Una nueva campaña de phishing utiliza el nombre de la empresa de telecomunicaciones Movistar, intentando convencer a sus víctimas para que pulsen en un enlace relacionado con una supuesta factura. Aunque esta técnica es usada constantemente por los delincuentes desde hace muchos años, no por eso ha dejado de ser efectiva.

En el caso que nos ocupa hoy observamos como se ha preparado un correo bastante escueto pero que utiliza el logo de la empresa suplantada e invita a descargar una supuesta factura. Por el formato elegido y la composición del correo, este parecería dirigido principalmente a usuarios domésticos, aunque no descartamos que alguna empresa haya podido caer en la trampa.

A pesar de que el correo es escueto y el dominio del correo del remitente (aunque trate de hacerse pasar por legítimo) no se corresponde con el de la empresa suplantada, el cuerpo del mensaje, y como está preparado hacen bastante creíble el engaño. Obviamente, este enlace no redirige a ninguna página asociada con Movistar sino a una web preparada por los delincuentes desde la que se procede a descargar un archivo comprimido.

Un detalle interesante de esta campaña y que ya hemos visto en ocasiones anteriores es que, antes de proceder con la descarga del fichero se nos solicita que resolvamos un proceso de verificación para descartar bots. Esto suelen usarlo los delincuentes para evitar sistemas automatizados de detección y análisis de amenazas, consiguiendo así que sus campañas permanezcan activas más tiempo.

Cuando se accede a la web preparada por los delincuentes observamos como, además de proceder a descargarse el archivo comprimido, se nos muestra unas frases indicando que la descarga se ha iniciado y que solo debemos esperar un momento para completarla.

Con respecto a estos dominios usados en campañas similares, suelen ser de reciente creación e incluso son reutilizados, aunque a simple vista no tengan relación con la empresa que están suplantando. En este caso en concreto vemos como el domino se registró hace 48 días y muy probablemente se haya usado en campañas anteriores suplantando alguna administración pública.

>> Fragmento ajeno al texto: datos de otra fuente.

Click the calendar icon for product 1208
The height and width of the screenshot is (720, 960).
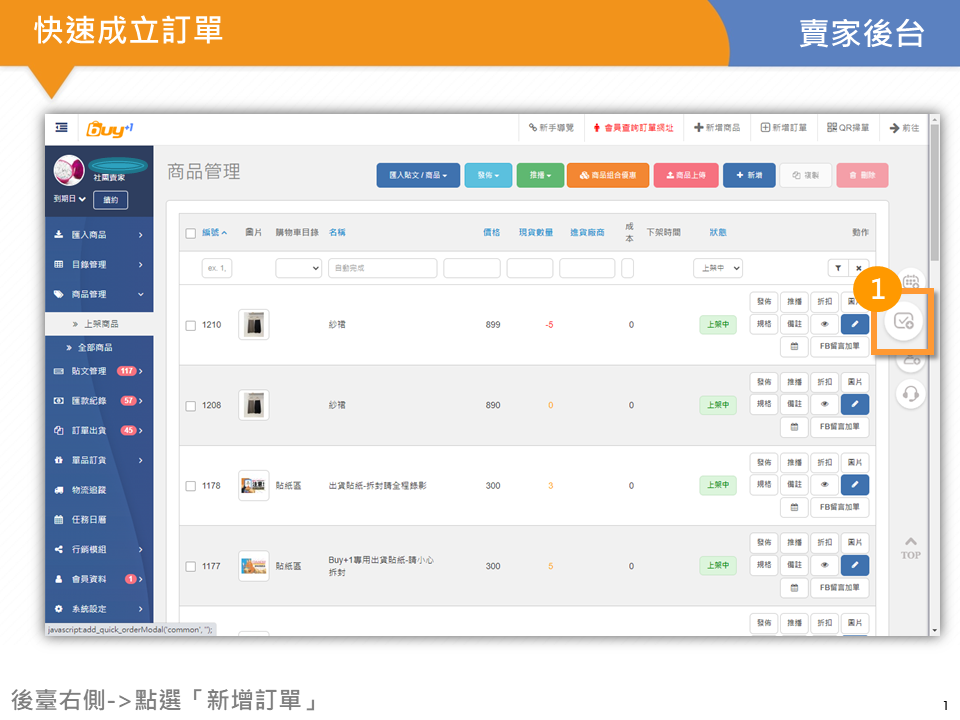[x=794, y=427]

Una vez descargado el fichero comprimido, si procedemos a abrirlo veremos como de nos muestra un archivo HTA. El formato no es el habitual para una factura, puesto que no se muestra como un archivo ofimático como un PDF o Word, pero, aun así, los delincuentes confían en que los usuarios pasarán por alto este detalle y procederán a ejecutar el fichero igualmente.

El fichero HTA se puede abrir como si fuera uno de texto y ver su contenido. Al hacerlo con este vemos como incluye un redirector a otra URL controlada por los delincuentes y que es la responsable de alojar la carga maliciosa relacionada con esta campaña.

Por último, y con respecto a la finalidad de es esta amenaza, nos encontramos ante un troyano que recopila información del sistema, información que los delincuentes pueden usar para desplegar otras amenazas más personalizadas y robar así información confidencial como, por ejemplo, credenciales almacenadas en el sistema o en aplicaciones de uso cotidiano.

Tal y como acabamos de comprobar, no hace falta una excesiva sofisticación técnica para que los delincuentes consigan sus objetivos. En la mayoría de los casos, usar un cebo potente bien diseñado basta para que muchos usuarios bajen la guardia y descarguen y ejecuten en sus sistemas códigos maliciosos. Por eso es fundamental contar con soluciones de seguridad que detecten y bloqueen tanto este tipo de correos de phishing como las amenazas que terminan ejecutándose en el sistema, evitando así graves consecuencias.